Associates at the Dallas firm Bell Nunnally & Martin left a meeting Monday morning grinning ear-to-ear after being told they are receiving a raise between $40,000 and $48,000, effective immediately.
The 54-lawyer firm is matching the first-year pay adjustments made last summer by more than a dozen much larger firms in Texas after New York powerhouse Cravath, Swaine & Moore – considered the precedent setter for BigLaw pay – announced that it would increase its first-year associate salaries to $180,000.
Bell Nunnally currently has 17 associates and two more joining Sept. 1 fresh out of law school.
Asked if the recent BigLaw salary trend affected the firm’s decision, Bell Nunnally managing partner Jim Skochdopole said, “we make our own decisions, but those decisions are based in large part on the ability to continue to attract and retain the best associates.”
Skochdopole said the $180,000 first-year package includes a $165,000 base salary, as well as three guaranteed $5,000 bonuses: one “graduation bonus,” one “starting bonus,” and one “guaranteed year-end bonus.”
Fourth-year associates, on the other hand, will make a base salary of $190,000, plus a guaranteed year-end bonus of $5,000. The most senior associates will receive guaranteed bonuses of $10,000.
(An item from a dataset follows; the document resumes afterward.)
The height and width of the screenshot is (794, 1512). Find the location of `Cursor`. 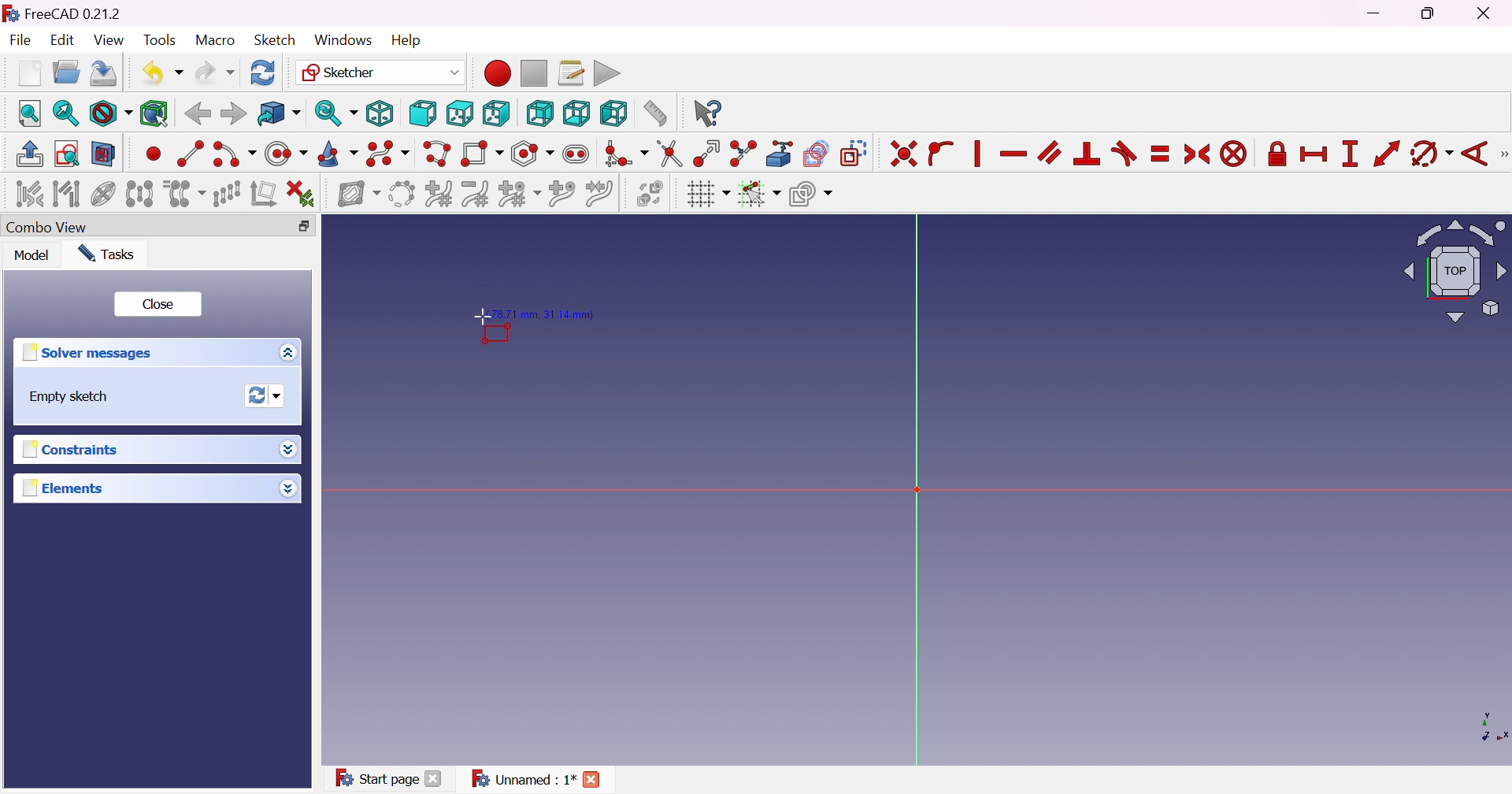

Cursor is located at coordinates (476, 317).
Skochdopole said the firm’s previous associate bonus structure was “discretionary” and was evaluated on an individual basis of performance, contribution, and career development, which resulted in allowing “aggressive compensation to strong performers.
“Because we have such strong associates, the new system assumes strong performance [across the board] and aggressively compensates everybody,” he said.
When asked if the associate pay raise would affect partner compensation, firm leaders said the two compensation structures are independent from one another.
“We have a partnership compensation policy that we’ve been very pleased with… we don’t see or feel a need to change that at this time,” said Christopher Trowbridge, one of the management committee members.
The announcement also comes as elite national firms continue to shake up the Texas legal market as they open up shop in Dallas and Houston by poaching top partner- and associate-level legal talent by offering astronomically higher salaries.
“While global and national firms are coming to Dallas, our firm is thriving in Dallas as a medium-sized firm,” Trowbridge said.
Jeff Lowenstein, who is also on the management committee, said an important benefit resulting from large firms moving to Dallas is the legal talent that is drawn to the city from elsewhere.
“We know we can compete with any firm as far as a place to go work and spend your career,” Lowenstein said. “We want to make sure that compensation doesn’t get in the way of people seeing what a great place this is to work.
“We’re confident that once they get here, it’s a place they want to spend their career,” Lowenstein added.